▸ Exercise objective:
Determine how many lines below include the string "Gelar". Reply with the number only.

[Stored data]
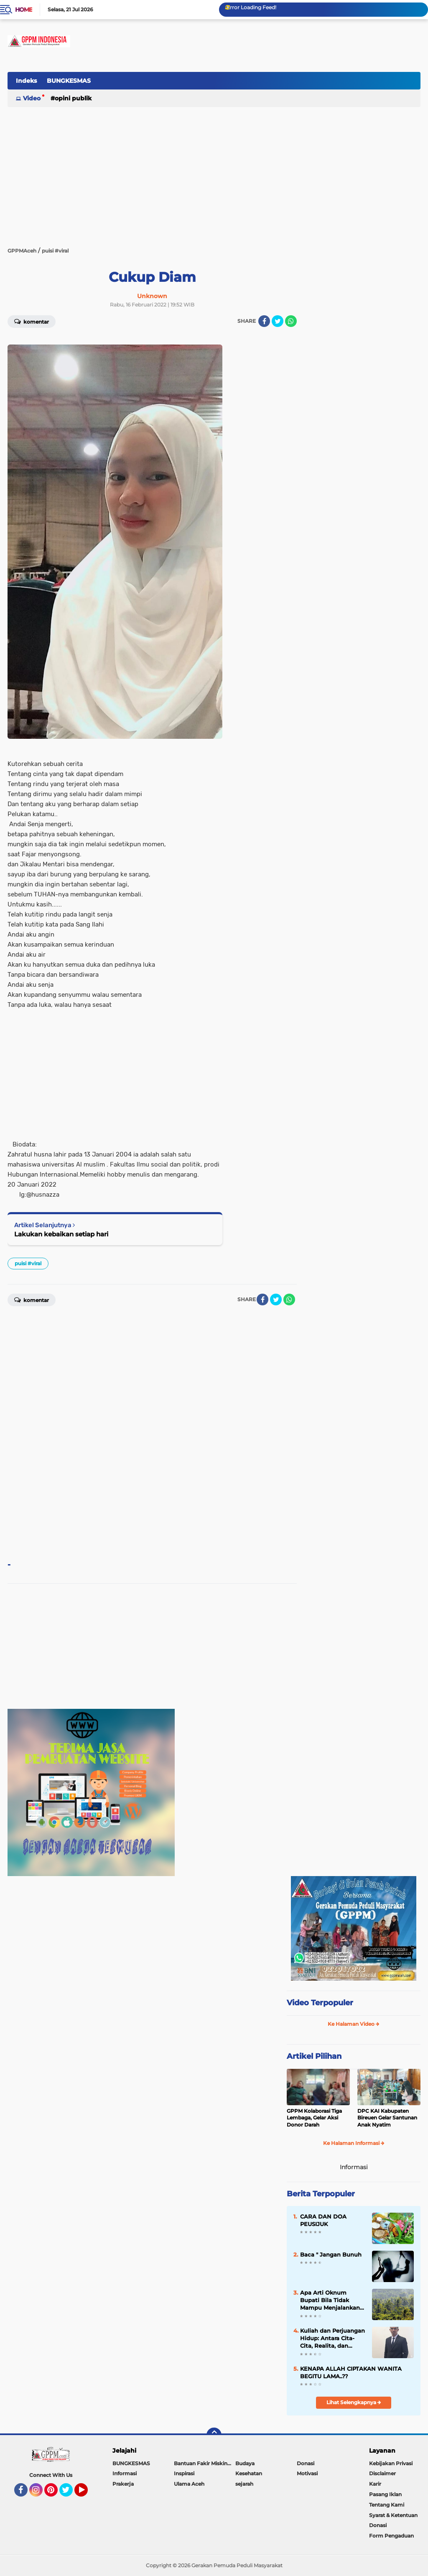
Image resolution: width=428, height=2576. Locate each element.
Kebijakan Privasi (391, 2463)
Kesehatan (248, 2473)
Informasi (124, 2473)
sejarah (244, 2484)
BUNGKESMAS (69, 80)
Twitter (69, 2493)
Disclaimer (382, 2473)
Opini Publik (73, 98)
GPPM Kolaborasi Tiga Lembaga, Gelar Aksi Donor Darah (314, 2118)
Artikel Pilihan (314, 2056)
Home (23, 9)
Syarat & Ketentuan (393, 2515)
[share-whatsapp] (291, 321)
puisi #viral (28, 1263)
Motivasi (307, 2473)
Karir (375, 2484)
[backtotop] (214, 2435)
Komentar (31, 321)
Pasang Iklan (385, 2494)
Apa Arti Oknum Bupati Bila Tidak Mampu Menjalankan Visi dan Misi (330, 2300)
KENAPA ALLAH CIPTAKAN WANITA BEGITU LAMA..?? (351, 2372)
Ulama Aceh (189, 2484)
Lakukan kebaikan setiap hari (61, 1234)
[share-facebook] (264, 321)
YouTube (86, 2493)
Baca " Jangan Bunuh (331, 2254)
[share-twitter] (277, 321)
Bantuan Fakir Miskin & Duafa (204, 2463)
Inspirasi (184, 2473)
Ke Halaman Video (354, 2024)
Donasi (305, 2463)
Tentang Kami (386, 2505)
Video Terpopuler (320, 2002)
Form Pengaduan (391, 2536)
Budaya (245, 2463)
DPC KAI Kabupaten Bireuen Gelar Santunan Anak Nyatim (387, 2118)
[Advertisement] (268, 85)
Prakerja (123, 2484)
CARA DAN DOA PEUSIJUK (323, 2220)
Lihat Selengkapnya (353, 2402)
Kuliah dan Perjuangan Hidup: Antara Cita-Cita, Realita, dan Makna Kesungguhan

▸ Answer to the exercise:
2